After NSW Premier Gladys Berejiklian this morning announced social distancing restrictions for the Mother’s Day weekend, the Palaszczuk Government ramped up its own measures to prevent an outbreak across the border.
Almost 20 venues in greater Sydney have been listed as exposure sites and NSW Health expects to add more.
Travellers who had been to any of the exposure sites in greater Sydney are currently required to isolate and get tested. From 1am tomorrow, however, they will be directed into hotel quarantine.
Queensland Health Minister Yvette D’Ath said the move would help manage the risks as NSW endeavoured to find the missing link between an infected traveller from the US and a local couple.
“We will be watching and monitoring very closely what is happening in New South Wales,” D’Ath said.
While there are yet to be any broader travel restrictions, D’Ath urged any Queenslanders considering travel to NSW to “consider your plans because we don’t know what’s going to evolve over the next few days”.
Chief Health Officer Jeannette Young said she would need to see evidence of the uncontrolled spread of COVID-19 to make a hotspot declaration for affected council areas and recommend travel restrictions.
But Young said check-in procedures at venues, and contact-tracing efforts, had improved to such an extent that hotspot declarations had become unnecessary.
“All of the states and territories are really, really quick to act and to find cases at the start of an outbreak,” Young said.

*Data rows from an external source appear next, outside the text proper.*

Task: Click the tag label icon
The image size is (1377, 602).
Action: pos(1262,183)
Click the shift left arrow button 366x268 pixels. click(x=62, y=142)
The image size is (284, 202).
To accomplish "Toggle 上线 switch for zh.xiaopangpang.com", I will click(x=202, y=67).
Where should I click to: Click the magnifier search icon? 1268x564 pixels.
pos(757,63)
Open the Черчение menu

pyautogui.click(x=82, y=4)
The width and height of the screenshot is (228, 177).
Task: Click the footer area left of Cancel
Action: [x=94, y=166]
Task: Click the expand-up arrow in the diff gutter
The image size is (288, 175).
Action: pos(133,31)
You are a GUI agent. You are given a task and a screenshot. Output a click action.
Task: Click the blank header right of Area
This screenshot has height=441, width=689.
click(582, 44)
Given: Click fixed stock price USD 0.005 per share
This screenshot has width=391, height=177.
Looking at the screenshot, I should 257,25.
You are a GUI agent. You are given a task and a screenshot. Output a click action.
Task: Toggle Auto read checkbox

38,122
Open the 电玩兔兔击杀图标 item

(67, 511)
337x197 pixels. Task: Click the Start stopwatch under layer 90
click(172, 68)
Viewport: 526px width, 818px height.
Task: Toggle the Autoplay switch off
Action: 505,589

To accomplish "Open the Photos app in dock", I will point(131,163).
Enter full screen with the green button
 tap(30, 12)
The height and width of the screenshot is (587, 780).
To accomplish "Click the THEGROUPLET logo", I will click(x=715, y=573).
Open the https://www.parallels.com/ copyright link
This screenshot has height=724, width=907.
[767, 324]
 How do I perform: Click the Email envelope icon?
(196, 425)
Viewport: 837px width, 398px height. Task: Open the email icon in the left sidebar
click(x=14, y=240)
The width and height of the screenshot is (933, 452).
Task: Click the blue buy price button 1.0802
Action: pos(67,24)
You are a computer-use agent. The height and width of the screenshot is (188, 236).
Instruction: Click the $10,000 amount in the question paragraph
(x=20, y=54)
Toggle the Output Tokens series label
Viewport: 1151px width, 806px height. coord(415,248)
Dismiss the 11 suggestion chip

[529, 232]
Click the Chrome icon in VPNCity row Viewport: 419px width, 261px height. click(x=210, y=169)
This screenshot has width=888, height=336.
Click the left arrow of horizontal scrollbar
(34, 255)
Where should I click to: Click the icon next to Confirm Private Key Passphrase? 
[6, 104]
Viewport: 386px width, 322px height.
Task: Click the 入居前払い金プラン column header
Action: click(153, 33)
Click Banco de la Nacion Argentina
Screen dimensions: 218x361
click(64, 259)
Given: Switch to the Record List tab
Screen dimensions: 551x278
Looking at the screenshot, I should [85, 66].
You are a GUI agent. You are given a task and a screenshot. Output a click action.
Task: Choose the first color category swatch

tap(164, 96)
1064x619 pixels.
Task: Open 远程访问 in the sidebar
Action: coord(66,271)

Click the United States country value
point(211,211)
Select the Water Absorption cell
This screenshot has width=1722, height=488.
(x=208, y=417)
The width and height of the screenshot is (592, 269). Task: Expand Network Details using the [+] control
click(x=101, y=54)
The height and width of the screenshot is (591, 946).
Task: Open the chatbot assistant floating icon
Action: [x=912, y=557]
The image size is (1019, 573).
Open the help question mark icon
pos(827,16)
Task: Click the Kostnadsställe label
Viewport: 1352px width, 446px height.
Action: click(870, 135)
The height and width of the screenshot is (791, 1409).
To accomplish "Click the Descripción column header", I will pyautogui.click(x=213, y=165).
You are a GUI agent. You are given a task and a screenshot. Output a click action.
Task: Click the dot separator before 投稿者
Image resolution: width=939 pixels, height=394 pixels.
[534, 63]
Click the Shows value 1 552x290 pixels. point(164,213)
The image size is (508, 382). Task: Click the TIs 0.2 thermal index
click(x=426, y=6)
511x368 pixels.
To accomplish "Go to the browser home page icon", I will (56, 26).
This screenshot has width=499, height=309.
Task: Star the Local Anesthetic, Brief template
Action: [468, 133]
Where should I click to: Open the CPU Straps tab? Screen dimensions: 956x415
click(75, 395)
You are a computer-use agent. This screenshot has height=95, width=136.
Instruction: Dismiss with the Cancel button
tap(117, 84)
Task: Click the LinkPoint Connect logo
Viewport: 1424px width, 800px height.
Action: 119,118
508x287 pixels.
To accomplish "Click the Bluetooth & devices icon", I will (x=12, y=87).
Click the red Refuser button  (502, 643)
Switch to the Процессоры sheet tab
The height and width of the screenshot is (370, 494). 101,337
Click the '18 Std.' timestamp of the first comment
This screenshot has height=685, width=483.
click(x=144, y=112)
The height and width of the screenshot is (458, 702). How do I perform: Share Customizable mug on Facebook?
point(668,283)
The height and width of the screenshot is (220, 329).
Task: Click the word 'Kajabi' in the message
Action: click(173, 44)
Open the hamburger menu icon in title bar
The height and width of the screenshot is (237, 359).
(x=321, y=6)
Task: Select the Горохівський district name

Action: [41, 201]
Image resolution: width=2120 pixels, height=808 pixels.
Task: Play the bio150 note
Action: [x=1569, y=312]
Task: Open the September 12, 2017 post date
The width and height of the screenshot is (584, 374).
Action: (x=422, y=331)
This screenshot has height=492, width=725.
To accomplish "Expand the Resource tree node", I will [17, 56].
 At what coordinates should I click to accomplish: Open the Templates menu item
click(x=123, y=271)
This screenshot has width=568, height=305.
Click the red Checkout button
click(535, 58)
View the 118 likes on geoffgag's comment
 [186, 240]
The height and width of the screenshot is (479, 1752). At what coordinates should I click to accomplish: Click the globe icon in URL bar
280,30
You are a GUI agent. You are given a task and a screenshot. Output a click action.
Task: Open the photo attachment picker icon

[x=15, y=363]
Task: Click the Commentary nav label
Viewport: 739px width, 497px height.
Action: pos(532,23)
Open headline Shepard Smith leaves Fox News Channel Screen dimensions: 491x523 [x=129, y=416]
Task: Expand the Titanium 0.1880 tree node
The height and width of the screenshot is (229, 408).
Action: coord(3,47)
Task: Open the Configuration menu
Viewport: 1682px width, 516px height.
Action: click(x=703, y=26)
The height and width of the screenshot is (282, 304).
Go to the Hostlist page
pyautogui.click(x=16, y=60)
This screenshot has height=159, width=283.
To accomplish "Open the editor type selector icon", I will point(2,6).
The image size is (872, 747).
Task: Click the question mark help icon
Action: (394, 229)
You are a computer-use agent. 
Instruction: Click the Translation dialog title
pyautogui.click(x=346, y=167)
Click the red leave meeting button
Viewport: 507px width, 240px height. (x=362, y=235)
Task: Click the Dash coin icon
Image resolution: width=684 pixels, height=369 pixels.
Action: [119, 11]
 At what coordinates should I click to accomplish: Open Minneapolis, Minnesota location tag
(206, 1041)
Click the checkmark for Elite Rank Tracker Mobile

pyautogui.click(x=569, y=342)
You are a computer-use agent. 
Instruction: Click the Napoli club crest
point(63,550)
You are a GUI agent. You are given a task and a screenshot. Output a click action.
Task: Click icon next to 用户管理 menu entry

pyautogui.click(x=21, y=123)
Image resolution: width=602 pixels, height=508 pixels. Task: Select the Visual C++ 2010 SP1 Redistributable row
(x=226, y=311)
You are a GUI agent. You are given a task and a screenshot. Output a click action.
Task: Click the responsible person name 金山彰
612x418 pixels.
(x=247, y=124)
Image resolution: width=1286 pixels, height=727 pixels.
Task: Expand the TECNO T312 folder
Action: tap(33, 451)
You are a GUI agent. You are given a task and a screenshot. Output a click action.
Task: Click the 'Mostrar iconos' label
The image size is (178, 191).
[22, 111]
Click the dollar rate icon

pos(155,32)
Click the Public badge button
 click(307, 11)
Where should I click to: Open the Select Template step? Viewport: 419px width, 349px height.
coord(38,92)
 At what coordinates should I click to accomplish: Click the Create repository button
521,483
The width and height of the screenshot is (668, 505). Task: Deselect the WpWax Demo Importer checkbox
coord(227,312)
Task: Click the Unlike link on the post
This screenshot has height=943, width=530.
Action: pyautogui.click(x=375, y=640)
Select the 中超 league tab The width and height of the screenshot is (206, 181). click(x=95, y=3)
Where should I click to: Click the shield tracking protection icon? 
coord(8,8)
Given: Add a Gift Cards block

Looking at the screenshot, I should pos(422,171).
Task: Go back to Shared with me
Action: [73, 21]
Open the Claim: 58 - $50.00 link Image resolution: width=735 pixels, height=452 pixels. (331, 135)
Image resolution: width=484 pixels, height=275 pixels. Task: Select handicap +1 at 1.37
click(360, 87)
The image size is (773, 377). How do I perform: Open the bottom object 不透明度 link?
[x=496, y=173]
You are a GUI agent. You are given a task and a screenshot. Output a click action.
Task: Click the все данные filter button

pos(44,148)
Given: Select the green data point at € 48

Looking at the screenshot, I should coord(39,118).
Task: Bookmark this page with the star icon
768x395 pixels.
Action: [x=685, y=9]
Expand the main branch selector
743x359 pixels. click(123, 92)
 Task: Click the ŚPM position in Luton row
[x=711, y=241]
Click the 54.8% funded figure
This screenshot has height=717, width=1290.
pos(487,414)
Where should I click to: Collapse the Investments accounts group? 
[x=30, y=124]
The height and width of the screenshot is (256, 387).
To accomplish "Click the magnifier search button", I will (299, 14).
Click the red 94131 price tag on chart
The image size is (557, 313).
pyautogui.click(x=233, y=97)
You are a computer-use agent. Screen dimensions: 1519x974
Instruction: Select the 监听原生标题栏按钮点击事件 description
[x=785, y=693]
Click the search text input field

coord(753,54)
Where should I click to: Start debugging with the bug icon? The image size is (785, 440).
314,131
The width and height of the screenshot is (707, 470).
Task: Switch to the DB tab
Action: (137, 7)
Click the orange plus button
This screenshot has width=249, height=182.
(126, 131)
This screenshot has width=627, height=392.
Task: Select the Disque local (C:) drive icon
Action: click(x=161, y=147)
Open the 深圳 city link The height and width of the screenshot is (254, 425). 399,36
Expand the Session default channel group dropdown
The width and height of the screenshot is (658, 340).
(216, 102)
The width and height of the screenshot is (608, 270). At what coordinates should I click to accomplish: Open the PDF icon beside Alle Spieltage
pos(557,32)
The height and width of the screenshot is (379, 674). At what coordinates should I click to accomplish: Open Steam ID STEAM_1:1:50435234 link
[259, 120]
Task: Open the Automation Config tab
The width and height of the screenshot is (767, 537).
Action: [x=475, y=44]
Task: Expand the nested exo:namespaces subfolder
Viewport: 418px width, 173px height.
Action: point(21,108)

Berejiklian had earlier rejected comparisons between the NSW restrictions and recent lockdowns in Queensland and WA, saying her government was seeking to manage, not restrict, public activities.
However, the exposure sites and restrictions in Sydney have already tripped up some rugby league players, putting a cloud over their involvement in weekend games and potentially the Magic Round planned for Brisbane’s Suncorp Stadium next weekend.
Young suggested any players impacted by the Queensland measures would already be dealt with in NSW.
“If there are players who are deemed by New South Wales to be contacts, they then need to stay in quarantine in New South Wales,” Young said.
Meanwhile, Young revealed a 66-year-old man was in Townsville hospital after developing blood clots that the Therapeutic Goods Administration had linked to the AstraZeneca vaccine he had received.
Queensland Health will have Pfizer vaccination hubs established at every hospital service by the end of May, and now has a freezer on Thursday Island to support the priority rollout in the Torres Strait. The vaccine is now preferred over AstraZeneca for people aged under 50.
Young said people deemed at risk of COVID-19 should get vaccinated as soon as possible and heed the advice of the TGA and their doctor as to whether they should have the AstraZeneca vaccine or potentially wait for Pfizer.